世界一静かな部屋、マイクロソフトの「無響室」を体感する

Source: cnn

 

しばらくの間じっと立っていると、自分の心臓の鼓動が聞こえてくる。耳鳴りの音が耳をつんざく。動けば骨がきしむ音を立てる。やがて平衡感覚がなくなる。反響音の一切ない環境が、空間認識力を破壊するためだ。

この部屋は、米ワシントン州レドモンドのマイクロソフト本社内にある。外部の音は完全に遮断され、室内で発生する一切の物音を抑える。ここが「無響室」と呼ばれるのは、一切の反響を生じさせないことによる。拍手をしても、不気味なほど音が響かない。

背景音を極端に抑えた環境は、数学上の理論として存在する完全な無音に近い。もう1つ下の段階は、音が伝わらない真空。

ここは世界一静かな場所だ。

無響室を設計したマイクロソフトの研究員ハンドラジ・ゴパル氏は言う。「入室した瞬間から、形容しがたい、奇妙な、独特の感覚を覚える」「ほとんどの人は、無音状態に耳をつんざかれるように感じ、耳が詰まったように感じたり、耳鳴りが聞こえたりする。背景音が極めて小さいため、ほんのかすかな音でもはっきり聞こえる。首を動かせばその動作音が聞こえ、自分の呼吸音が大きく聞こえる」

同氏によると、実世界では耳が継続的に何らかの音にさらされていて、鼓膜には常にある程度の圧力がかかり続ける。しかし無響室に入ると、壁からの音の反射がないために、鼓膜に圧力がかからなくなる。
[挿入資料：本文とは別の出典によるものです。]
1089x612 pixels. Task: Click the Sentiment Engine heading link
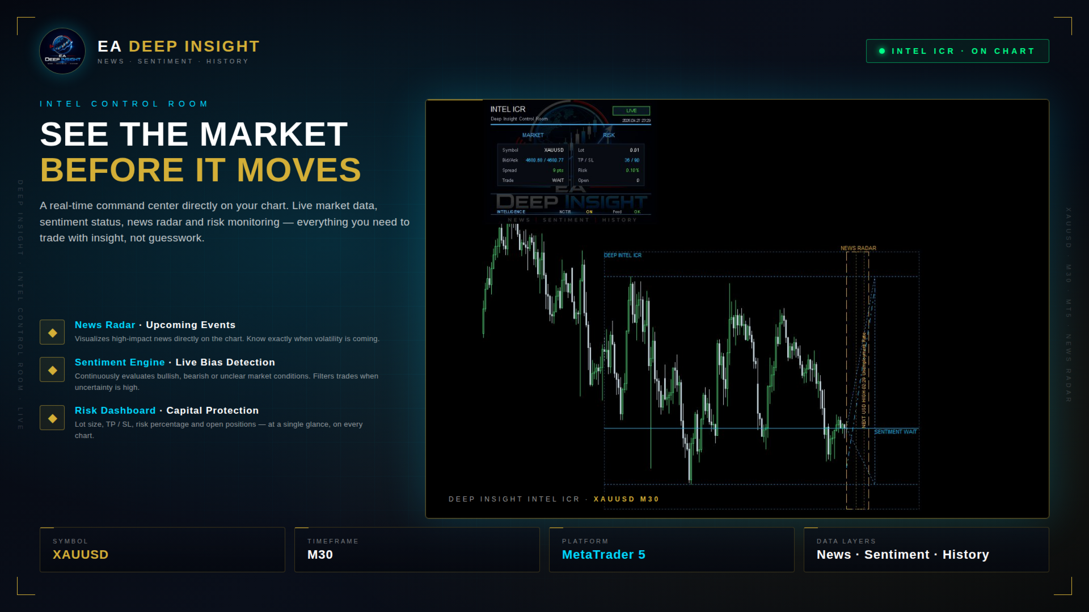[x=120, y=362]
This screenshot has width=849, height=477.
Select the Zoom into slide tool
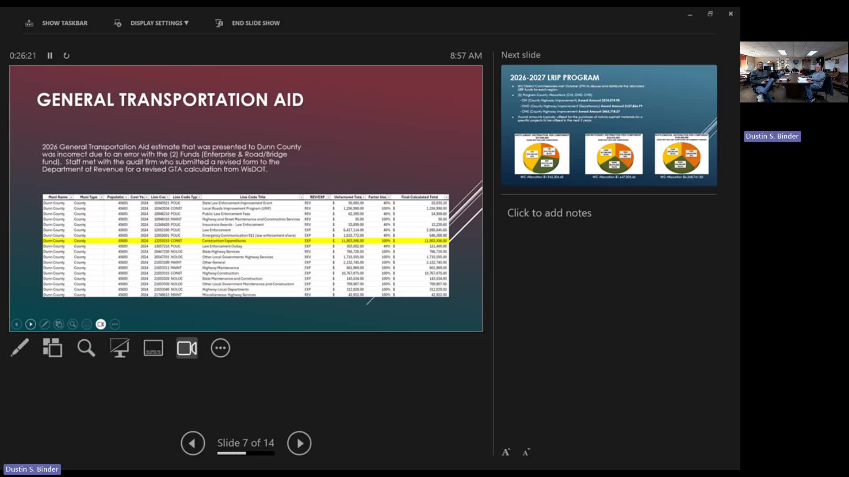tap(86, 348)
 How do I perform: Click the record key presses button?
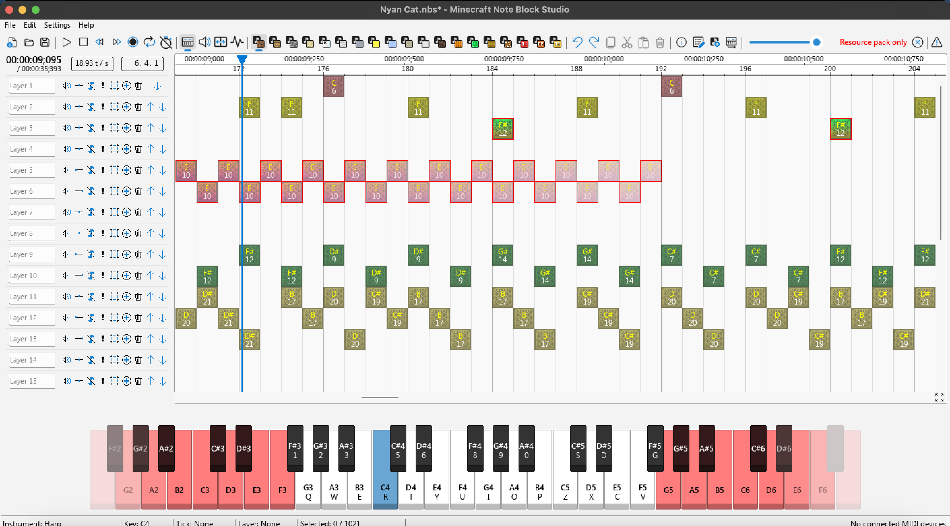click(x=133, y=42)
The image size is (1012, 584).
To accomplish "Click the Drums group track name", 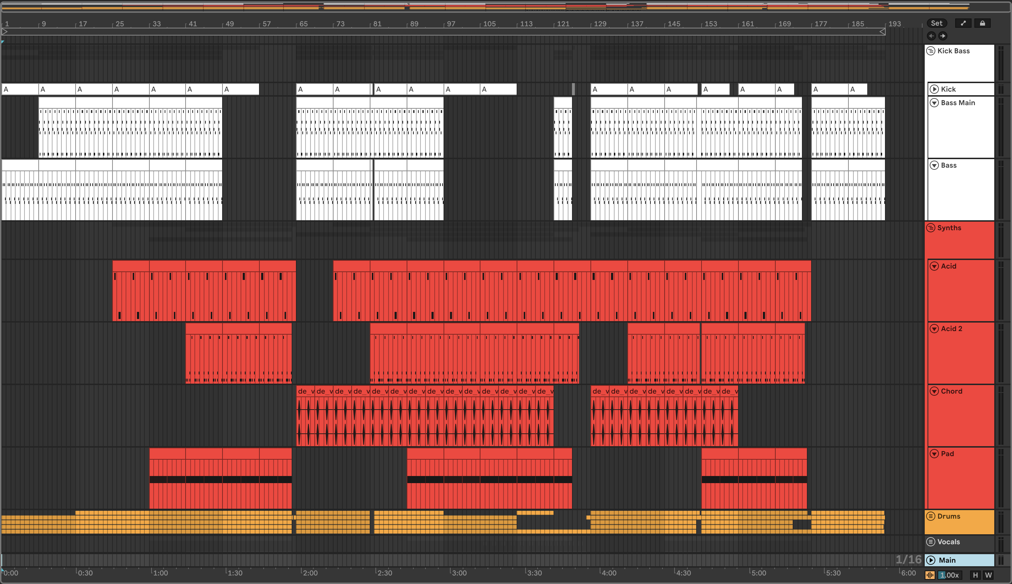I will point(949,516).
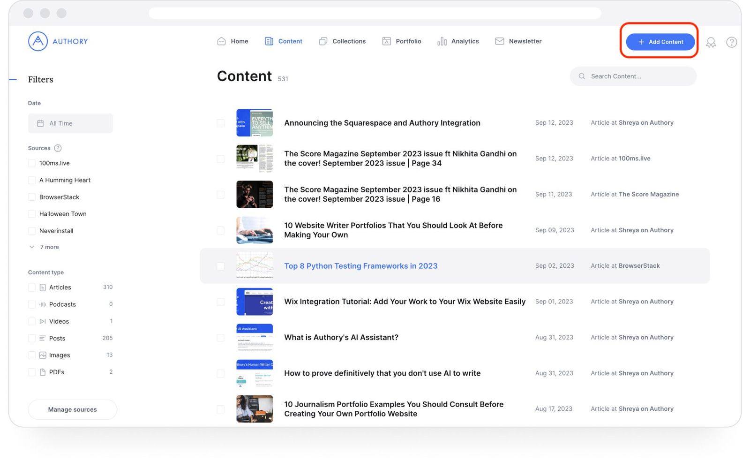Enable the 100ms.live source filter

31,163
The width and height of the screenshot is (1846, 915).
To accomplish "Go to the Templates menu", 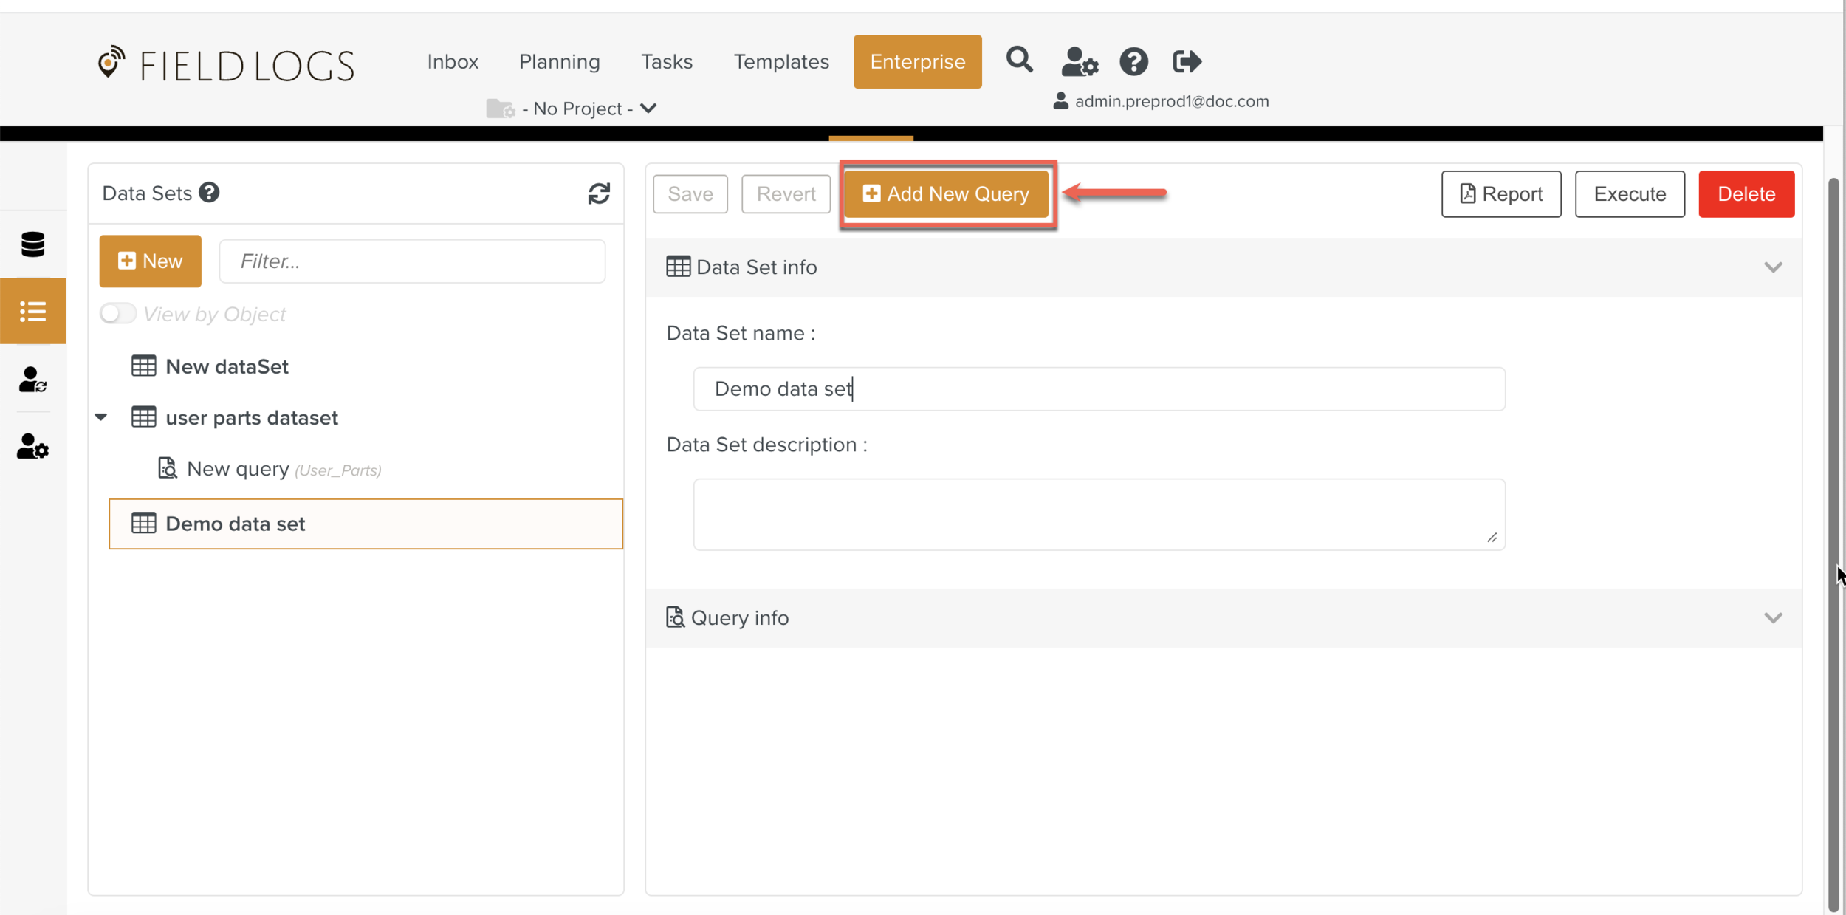I will [x=781, y=61].
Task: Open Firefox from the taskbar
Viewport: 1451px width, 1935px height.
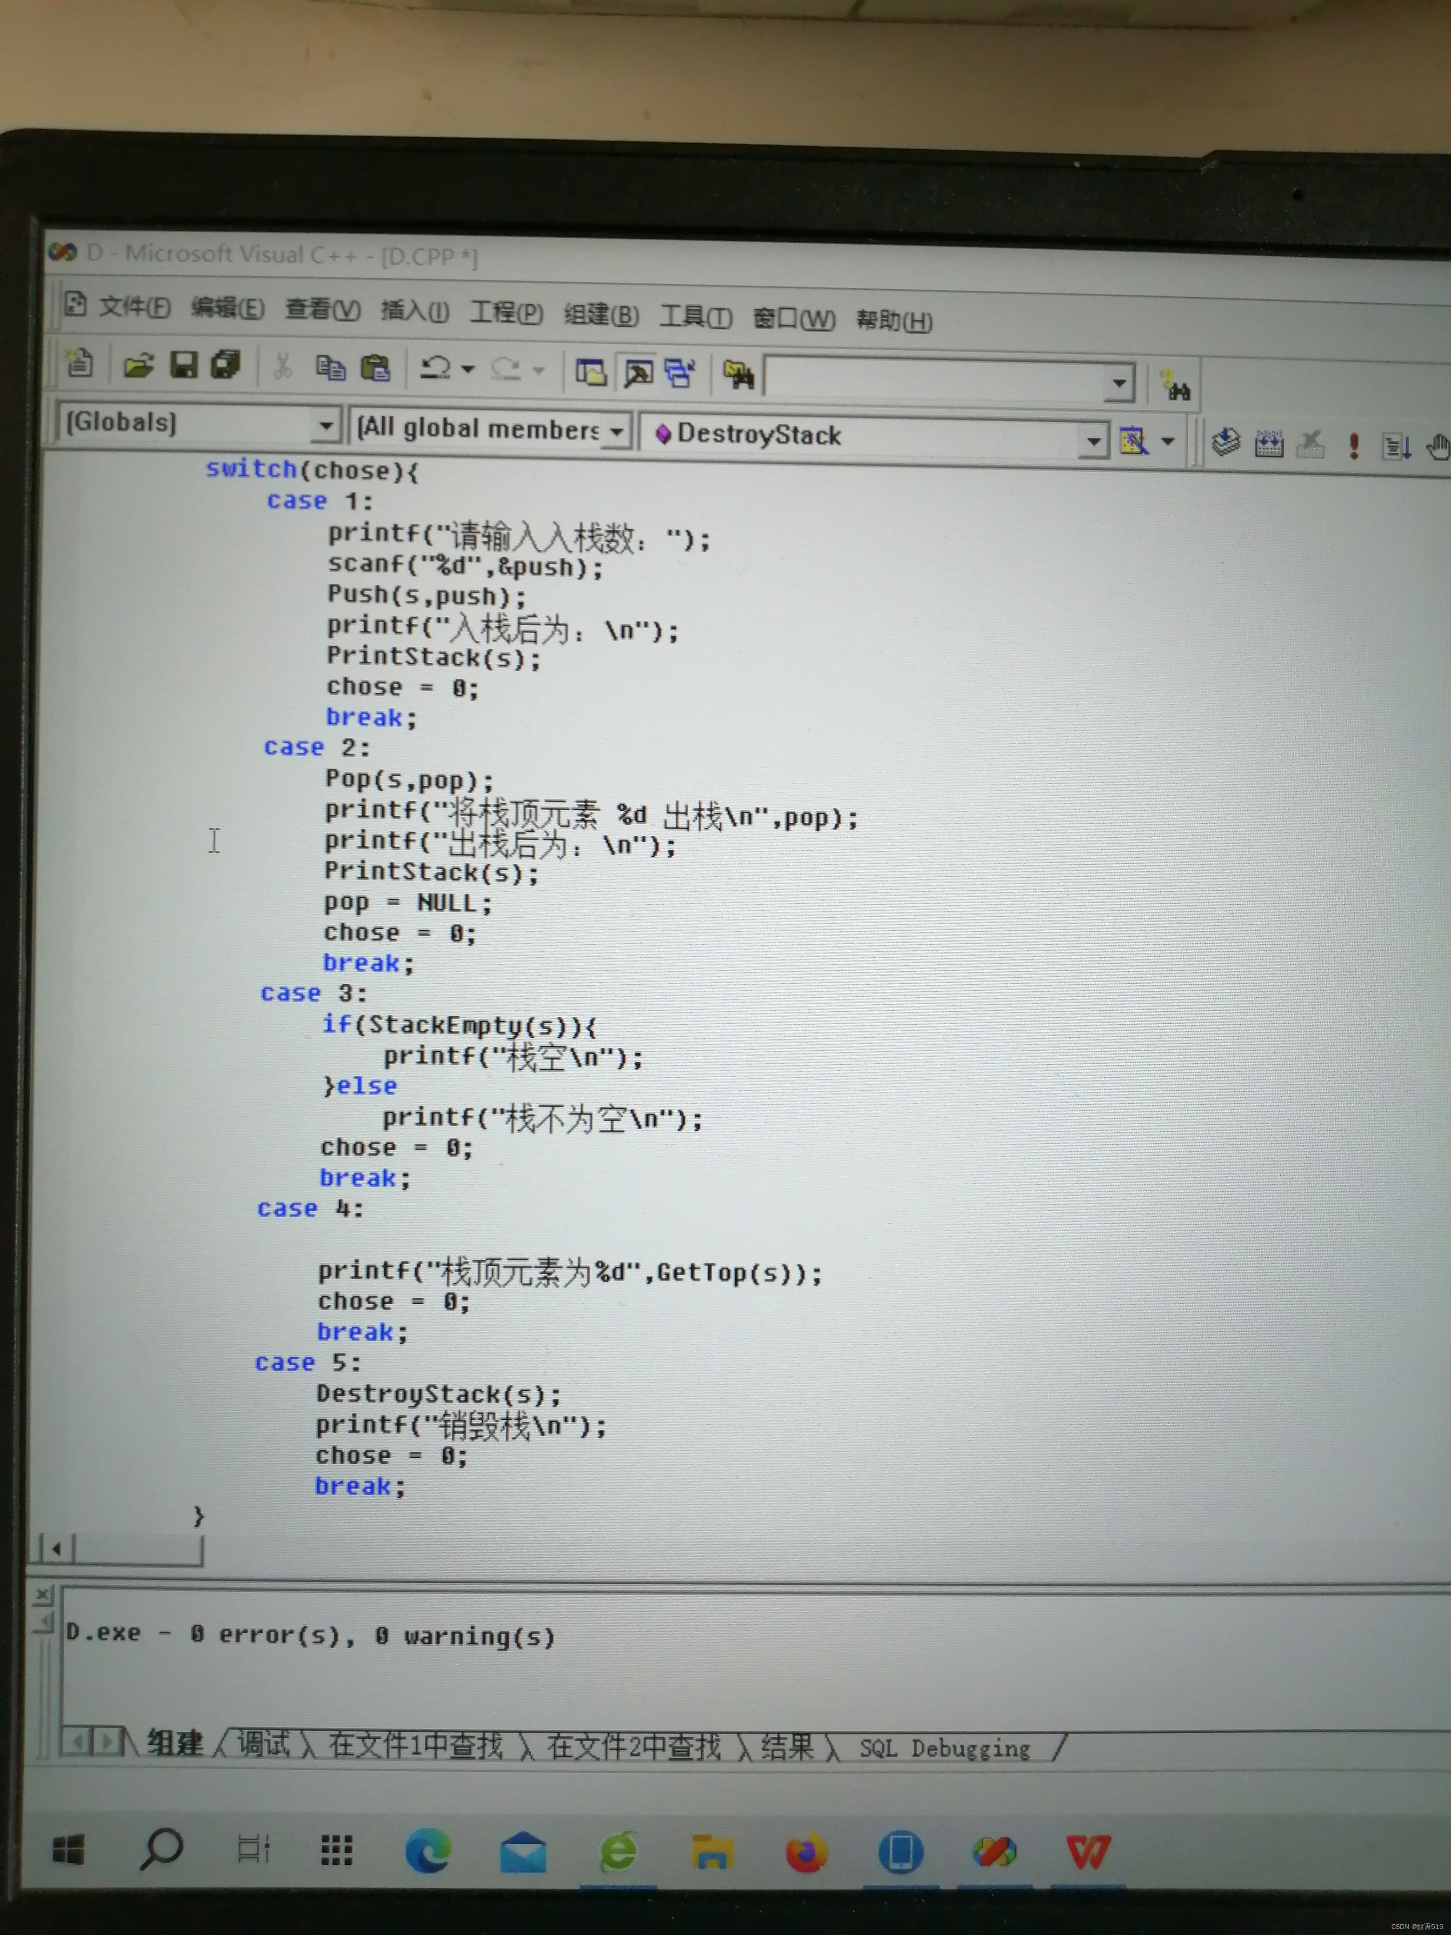Action: pos(806,1852)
究極の静寂を実現するため、この部屋は6層のコンクリートと鉄鋼を使ったタマネギのような構造で、周りの部屋や外の世界から切り離されている。

無響室の中で製品の発する音をテストする様子

室内は繊維ガラス製のウェッジ(くさび)を床と天井、壁に配置して音波を遮り、反響を防ぐ。床には音を吸収する懸垂ケーブルが格子状に張り巡らされている。設計から計画、建設までには1年半以上を費やしたという。

こうして完成した無響室の騒音レベルはマイナス20.3デシベル。つまり、人の聴力の限界とされる0デシベルより、20.3デシベル低い。これと比較して、静かな室内で聞こえる静かな呼吸音は10デシベルの大きさになる。

マイクロソフトの無響室は2015年、ギネス・ワールド・レコードで世界一静かな場所に認定された。

それまで世界一だった米ミネソタ州ミネアポリスのオーフィールド・ラボは、マイクロソフトと違って一般に公開されているため、ちょっとした観光スポットになっている。

無響室は主に、さまざまな製品が出す雑音や音響の検査に使われる。マイクロソフトはマイクやヘッドホンといった音響機器の検査や、キーボードやマウスなどのコンピューター機器から出る音を分析するために利用している。

無響室の中で過ごした時間の「世界記録」は存在しない。それでもオーフィールドには、世界記録に挑戦したいという人からの問い合わせが後を絶たないという。

マイクロソフトのゴパル氏によれば、無響室に入った人の最長滞在時間は約55分。「30分ほど中にいられた人も数人はいたが、わずか数秒で出してくれと頼む人もいた」という。